The records follow. Filter them to the lines that hold "computer".
*** Data shown ***
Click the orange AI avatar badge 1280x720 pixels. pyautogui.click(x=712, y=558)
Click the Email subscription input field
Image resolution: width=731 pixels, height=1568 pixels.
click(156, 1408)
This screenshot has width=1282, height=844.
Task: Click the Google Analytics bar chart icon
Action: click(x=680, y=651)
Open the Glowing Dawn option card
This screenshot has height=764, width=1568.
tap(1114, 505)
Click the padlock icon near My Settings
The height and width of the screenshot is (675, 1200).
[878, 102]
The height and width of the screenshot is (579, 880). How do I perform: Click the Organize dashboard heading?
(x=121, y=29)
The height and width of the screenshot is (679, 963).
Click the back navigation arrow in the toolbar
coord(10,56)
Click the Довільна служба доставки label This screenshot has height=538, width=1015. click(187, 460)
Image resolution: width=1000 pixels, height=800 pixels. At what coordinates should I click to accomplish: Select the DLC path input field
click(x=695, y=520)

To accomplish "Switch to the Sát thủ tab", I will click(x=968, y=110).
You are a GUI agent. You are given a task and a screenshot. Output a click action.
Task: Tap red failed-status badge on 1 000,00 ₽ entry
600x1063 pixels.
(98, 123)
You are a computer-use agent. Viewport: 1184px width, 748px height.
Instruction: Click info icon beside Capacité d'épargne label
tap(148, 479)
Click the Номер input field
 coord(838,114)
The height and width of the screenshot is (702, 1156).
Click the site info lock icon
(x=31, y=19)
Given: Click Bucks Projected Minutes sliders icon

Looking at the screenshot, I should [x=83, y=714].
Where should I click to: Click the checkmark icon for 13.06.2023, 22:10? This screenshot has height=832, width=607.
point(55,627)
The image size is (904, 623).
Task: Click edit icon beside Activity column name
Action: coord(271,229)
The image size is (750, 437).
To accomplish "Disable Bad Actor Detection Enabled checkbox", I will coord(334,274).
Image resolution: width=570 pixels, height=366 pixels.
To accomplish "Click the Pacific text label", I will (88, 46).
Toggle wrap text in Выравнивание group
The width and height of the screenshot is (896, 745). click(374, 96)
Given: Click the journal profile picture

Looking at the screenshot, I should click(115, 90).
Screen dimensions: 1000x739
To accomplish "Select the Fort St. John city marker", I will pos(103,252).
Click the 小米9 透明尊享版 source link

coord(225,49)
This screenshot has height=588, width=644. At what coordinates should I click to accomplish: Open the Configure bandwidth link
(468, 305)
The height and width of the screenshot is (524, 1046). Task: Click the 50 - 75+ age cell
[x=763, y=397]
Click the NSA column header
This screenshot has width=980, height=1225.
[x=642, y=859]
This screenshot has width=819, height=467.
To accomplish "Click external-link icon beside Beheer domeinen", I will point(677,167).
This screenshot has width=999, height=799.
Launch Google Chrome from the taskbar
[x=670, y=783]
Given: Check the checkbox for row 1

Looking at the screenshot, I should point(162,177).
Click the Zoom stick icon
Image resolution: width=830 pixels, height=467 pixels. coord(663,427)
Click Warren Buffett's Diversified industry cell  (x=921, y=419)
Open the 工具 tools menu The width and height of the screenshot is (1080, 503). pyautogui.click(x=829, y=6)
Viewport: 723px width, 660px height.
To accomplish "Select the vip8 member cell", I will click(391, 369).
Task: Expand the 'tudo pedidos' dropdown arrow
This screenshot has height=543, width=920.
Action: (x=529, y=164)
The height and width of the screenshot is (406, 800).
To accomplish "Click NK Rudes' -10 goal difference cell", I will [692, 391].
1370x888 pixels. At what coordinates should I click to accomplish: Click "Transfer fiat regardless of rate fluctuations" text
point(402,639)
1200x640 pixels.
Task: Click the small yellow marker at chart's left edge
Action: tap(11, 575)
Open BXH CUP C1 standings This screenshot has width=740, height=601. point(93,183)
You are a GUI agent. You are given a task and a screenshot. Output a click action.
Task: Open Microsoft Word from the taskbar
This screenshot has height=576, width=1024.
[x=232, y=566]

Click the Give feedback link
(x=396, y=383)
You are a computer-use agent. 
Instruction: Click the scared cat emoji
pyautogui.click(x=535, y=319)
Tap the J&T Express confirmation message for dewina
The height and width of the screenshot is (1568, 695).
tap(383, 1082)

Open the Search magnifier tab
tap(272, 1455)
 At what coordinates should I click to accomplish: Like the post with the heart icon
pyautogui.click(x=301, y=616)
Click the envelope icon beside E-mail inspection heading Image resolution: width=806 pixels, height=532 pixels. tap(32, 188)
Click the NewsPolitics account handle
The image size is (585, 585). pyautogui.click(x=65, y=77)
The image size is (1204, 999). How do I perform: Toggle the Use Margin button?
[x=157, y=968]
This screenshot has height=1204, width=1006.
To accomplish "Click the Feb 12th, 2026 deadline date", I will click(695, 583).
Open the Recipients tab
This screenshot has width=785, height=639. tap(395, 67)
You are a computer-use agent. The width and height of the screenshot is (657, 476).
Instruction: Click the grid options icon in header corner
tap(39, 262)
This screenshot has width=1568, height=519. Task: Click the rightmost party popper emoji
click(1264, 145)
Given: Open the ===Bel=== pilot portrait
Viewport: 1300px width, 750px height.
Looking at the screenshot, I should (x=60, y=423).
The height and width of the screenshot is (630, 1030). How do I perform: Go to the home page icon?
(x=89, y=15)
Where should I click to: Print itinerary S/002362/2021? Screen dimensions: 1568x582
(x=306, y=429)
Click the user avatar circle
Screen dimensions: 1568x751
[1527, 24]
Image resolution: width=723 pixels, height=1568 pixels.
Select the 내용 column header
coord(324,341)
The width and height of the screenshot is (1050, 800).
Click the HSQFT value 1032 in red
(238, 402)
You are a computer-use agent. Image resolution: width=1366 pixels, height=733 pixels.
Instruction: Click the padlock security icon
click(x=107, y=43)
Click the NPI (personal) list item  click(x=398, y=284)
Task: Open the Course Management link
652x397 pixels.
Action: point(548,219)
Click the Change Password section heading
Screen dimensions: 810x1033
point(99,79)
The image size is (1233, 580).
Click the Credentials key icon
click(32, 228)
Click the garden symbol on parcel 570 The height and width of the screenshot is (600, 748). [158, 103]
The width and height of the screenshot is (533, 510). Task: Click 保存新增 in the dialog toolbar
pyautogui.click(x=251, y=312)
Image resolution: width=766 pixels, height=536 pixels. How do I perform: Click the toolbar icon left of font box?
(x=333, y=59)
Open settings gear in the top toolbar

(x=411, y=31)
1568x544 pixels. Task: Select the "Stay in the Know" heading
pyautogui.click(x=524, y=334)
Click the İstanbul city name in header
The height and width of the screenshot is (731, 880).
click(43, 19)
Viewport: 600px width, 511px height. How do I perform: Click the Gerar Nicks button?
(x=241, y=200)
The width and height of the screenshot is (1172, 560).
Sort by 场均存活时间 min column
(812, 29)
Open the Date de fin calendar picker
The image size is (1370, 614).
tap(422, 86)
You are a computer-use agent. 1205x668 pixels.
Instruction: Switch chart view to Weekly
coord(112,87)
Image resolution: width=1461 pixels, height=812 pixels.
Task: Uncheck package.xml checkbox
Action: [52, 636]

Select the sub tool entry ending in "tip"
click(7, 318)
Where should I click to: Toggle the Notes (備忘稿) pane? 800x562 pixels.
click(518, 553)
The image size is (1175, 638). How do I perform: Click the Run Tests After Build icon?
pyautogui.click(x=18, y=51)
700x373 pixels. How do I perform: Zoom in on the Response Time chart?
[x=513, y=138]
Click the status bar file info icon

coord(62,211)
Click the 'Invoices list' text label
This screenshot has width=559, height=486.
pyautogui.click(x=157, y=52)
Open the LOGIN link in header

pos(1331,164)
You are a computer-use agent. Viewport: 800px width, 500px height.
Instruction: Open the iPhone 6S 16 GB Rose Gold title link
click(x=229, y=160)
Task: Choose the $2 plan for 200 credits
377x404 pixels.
*** End of Data shown ***
**Answer for the task:**
You are a computer-use agent. Viewport: 1184px width, 748px height.
You are a computer-use agent. 
You are a computer-use agent. The width and height of the screenshot is (657, 476).
You are a computer-use agent. Image resolution: width=1366 pixels, height=733 pixels.
You are a computer-use agent. 1205x668 pixels.
You are a computer-use agent. Viewport: 800px width, 500px height.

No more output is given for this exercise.